■ Task
Pictures in the listing do not belong in the copy, which should repeat exactly the lines from the one holding "Given: Click the サイト column header" through the last line.

******************************

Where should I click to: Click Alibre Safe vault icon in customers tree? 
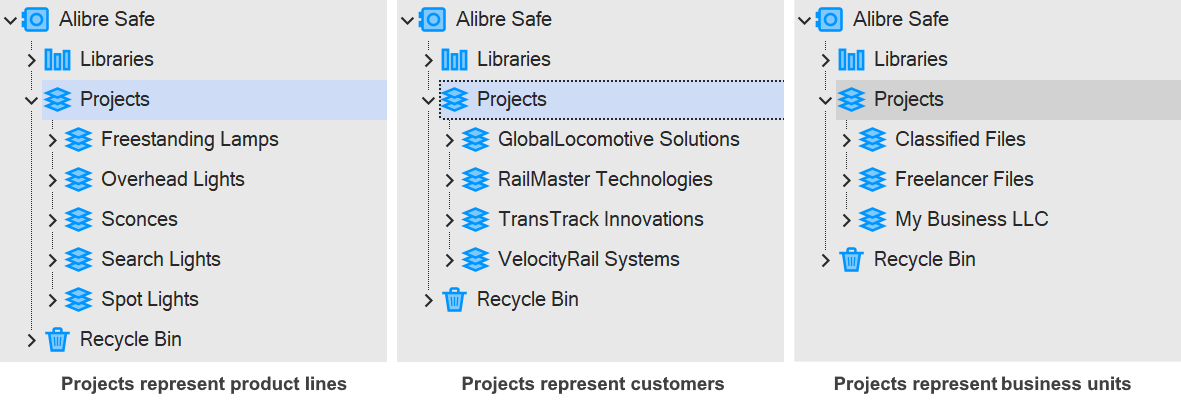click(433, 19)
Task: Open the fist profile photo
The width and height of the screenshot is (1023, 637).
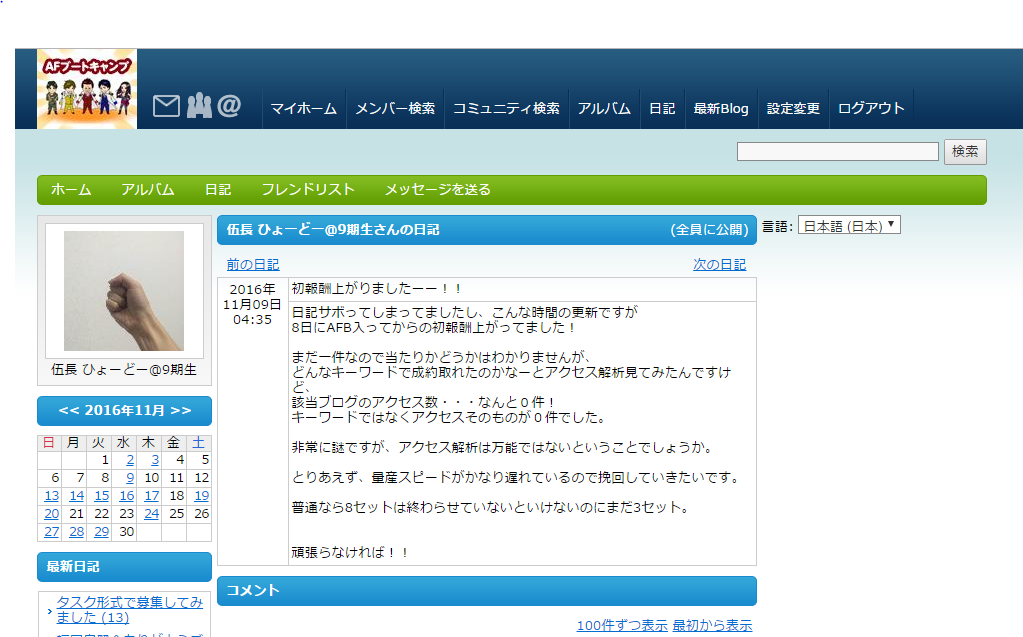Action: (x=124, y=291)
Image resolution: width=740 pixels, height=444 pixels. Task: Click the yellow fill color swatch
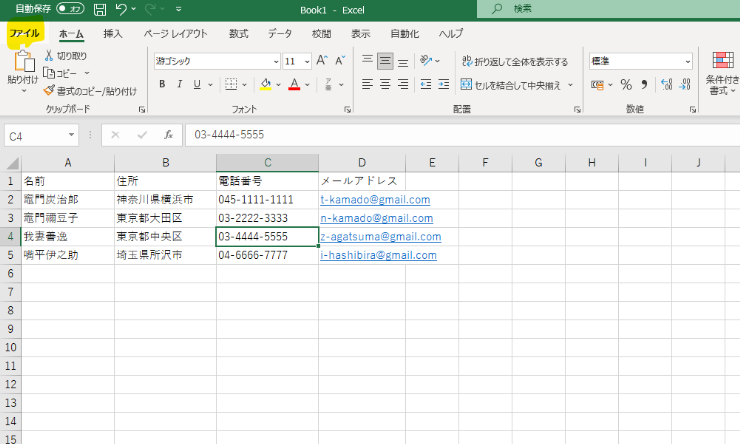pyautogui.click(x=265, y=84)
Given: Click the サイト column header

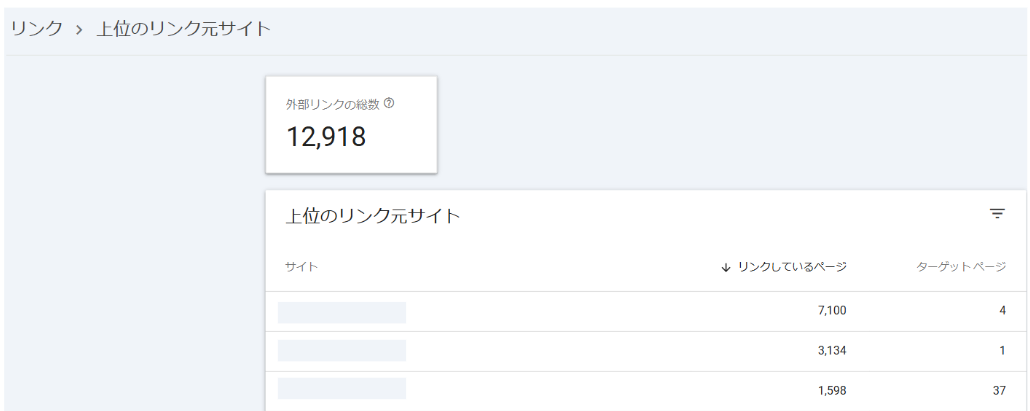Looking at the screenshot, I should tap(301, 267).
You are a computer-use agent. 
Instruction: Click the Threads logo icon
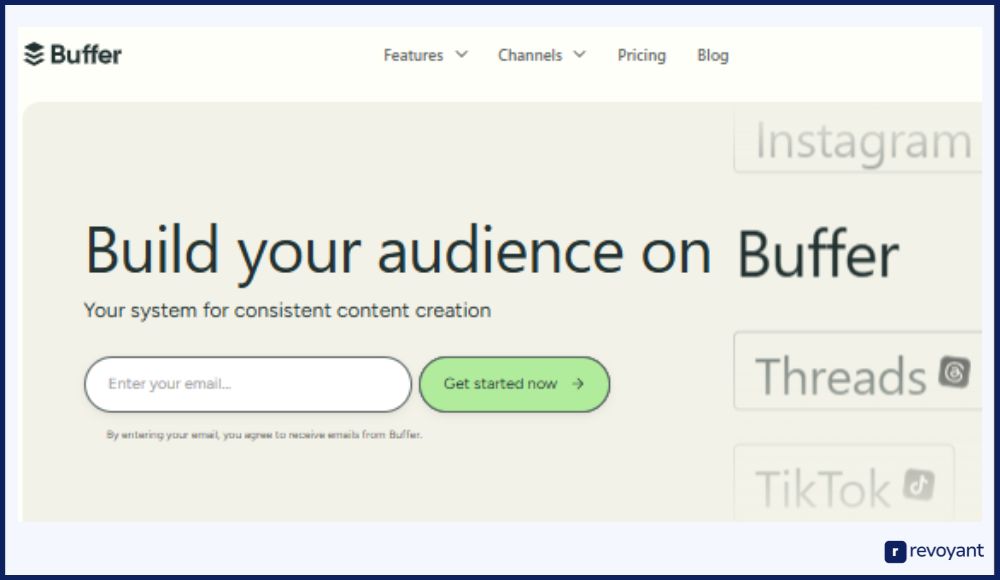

******************************

■ Output below
Given: Click the サイト column header

Looking at the screenshot, I should tap(301, 267).
You are a computer-use agent. 
Instruction: Click the Threads logo icon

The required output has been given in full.